On the 27th, it wrote another lazy edit. This was on that wretched enclave between India and Bangladesh and the land border agreement. It wasn't clear whether it wanted to help the people stuck in those enclaves more or Sheikh Hasina Wajed who has generally been friendly to India. "It will have a particularly negative fallout for the political fortunes of Sheikh Hasina Wajed, who faces a tough national election in a few months. The opposition to the agreement is also unkind to the people living on the border." The prescription was vapid. "Such issues need to be freed from the shadow of party politics." 

On the 29th it chose a good topic, namely, Mr Ratan Tata's views on India, today. But where was the need for the four sentence, 56 word intro:  "There is frankness and there is discretion. Often the two are seen to be in contradiction. Discretion is misinterpreted as tact, even as disingenuity. But frankness is not always an absolute virtue. There are occasions when it needs to be tempered with discretion because of the context or the position of the person making the utterances?" 

Then it asked whether Mr Tata should have said what he did.  This after having said "Ratan Tata's recent statements about the state of the Indian economy and the plight of the Indian political leadership were in substance and in spirit flawless." Then it praised him for 125 words. Then it "endorsed" him. Then it rebuked him. "Mr Tata's views are correct and honest but they were perhaps better articulated in-camera than on camera. There are times when discretion is the better part of frankness." 

On the 31st, its edit was on Zubin Mehta's concert in Kashmir. Its first paragraph was on what a wonderful thing music is and all of 227 words long.
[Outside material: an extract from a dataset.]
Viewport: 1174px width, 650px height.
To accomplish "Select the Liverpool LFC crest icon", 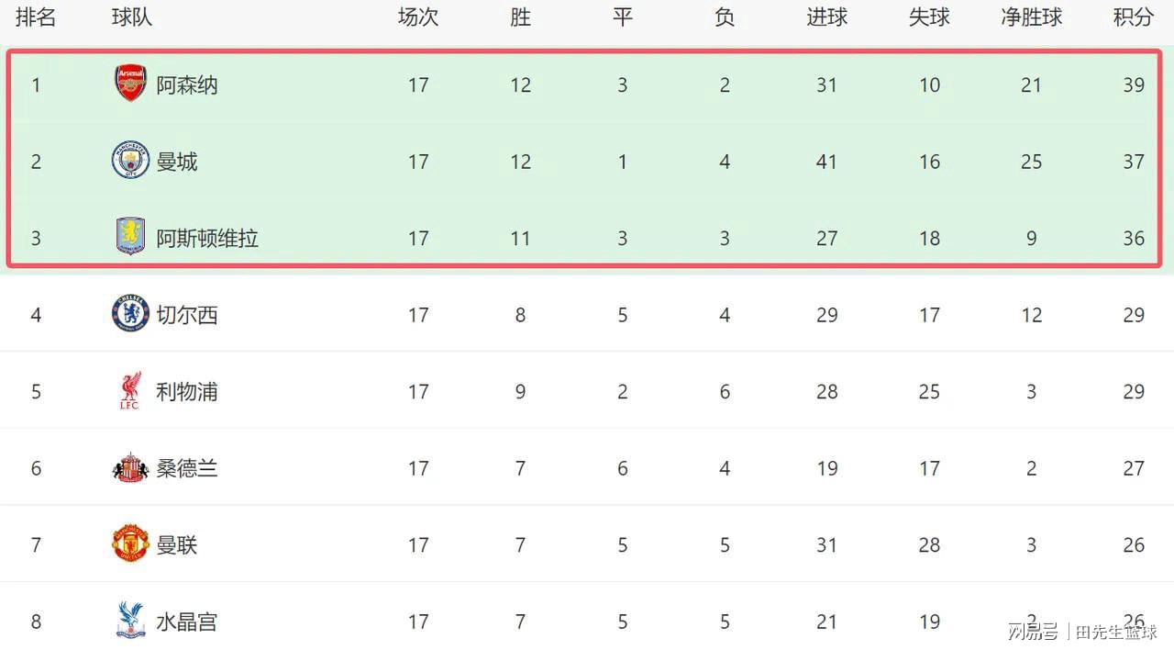I will 130,391.
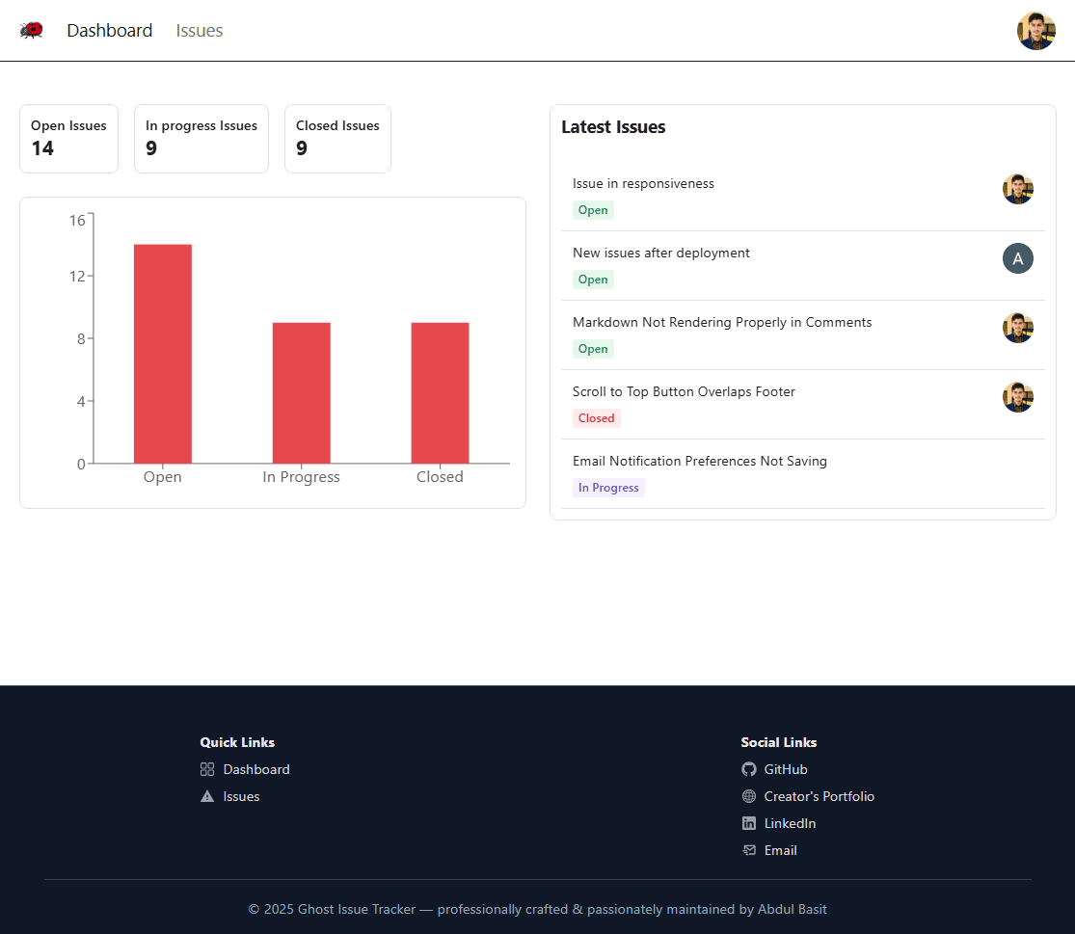This screenshot has width=1075, height=934.
Task: Click the In Progress badge on 'Email Notification Preferences Not Saving'
Action: (x=608, y=488)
Here's a sample sentence: "As a phenomenon made up of harmony and rhythm created by a number of people playing and singing together, polyphonic or symphonic music is equally dependent on disharmony and dissonance, just as it plays itself out, like history, in that most mortal of dimensions - time." 
 
On the 4th, it did it again, the long intro bit. The edit was on Syria but turned out to be an attack on the CPM. And the intro? Here it is: "Anti-Americanism is the aphrodisiac for the comrades... it threatens to organize large scale demonstrations in Calcutta if the US attacks Syria…if one is a comrade indoctrinated in that great ideology called anti-imperialism then a protest march is in order…but woe betide the person who suggests that, by the same logic, the comrades should have marched against the Soviet invasions of Hungary, Czechoslovakia and Afghanistan."  

Obama, I am told, has blown a quiet kiss to the Telegraph.